[Record set]
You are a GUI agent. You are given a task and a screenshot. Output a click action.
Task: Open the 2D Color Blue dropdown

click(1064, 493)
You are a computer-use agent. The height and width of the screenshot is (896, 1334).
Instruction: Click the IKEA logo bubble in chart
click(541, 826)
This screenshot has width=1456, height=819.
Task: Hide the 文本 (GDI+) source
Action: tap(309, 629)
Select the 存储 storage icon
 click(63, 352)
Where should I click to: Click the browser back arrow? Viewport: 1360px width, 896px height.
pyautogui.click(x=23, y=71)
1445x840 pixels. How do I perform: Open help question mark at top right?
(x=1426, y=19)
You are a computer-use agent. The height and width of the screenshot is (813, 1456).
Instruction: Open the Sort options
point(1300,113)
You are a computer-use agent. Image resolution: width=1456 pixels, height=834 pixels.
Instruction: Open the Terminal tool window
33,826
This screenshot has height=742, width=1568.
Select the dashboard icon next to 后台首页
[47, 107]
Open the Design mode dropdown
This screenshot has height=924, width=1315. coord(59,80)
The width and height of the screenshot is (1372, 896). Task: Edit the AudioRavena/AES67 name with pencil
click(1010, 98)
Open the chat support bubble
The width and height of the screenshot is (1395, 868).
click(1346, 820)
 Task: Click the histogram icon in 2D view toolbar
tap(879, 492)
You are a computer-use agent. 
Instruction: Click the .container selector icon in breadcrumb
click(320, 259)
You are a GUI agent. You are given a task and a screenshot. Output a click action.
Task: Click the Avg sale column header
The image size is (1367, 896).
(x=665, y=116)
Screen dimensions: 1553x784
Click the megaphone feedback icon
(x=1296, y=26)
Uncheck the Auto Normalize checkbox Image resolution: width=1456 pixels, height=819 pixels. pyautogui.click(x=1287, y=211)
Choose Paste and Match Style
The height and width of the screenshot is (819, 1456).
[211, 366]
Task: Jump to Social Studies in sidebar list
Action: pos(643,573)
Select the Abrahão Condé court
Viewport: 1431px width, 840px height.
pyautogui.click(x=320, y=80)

[Task] All lines from the one containing "Task: Click the Avg sale column header" to the last line of the material above must be copied exactly, and only those.

[Reply]
Task: Click the Avg sale column header
The image size is (1367, 896).
(x=665, y=116)
Screen dimensions: 1553x784
Click the megaphone feedback icon
(x=1296, y=26)
Uncheck the Auto Normalize checkbox Image resolution: width=1456 pixels, height=819 pixels. pyautogui.click(x=1287, y=211)
Choose Paste and Match Style
The height and width of the screenshot is (819, 1456).
[211, 366]
Task: Jump to Social Studies in sidebar list
Action: pos(643,573)
Select the Abrahão Condé court
Viewport: 1431px width, 840px height.
pyautogui.click(x=320, y=80)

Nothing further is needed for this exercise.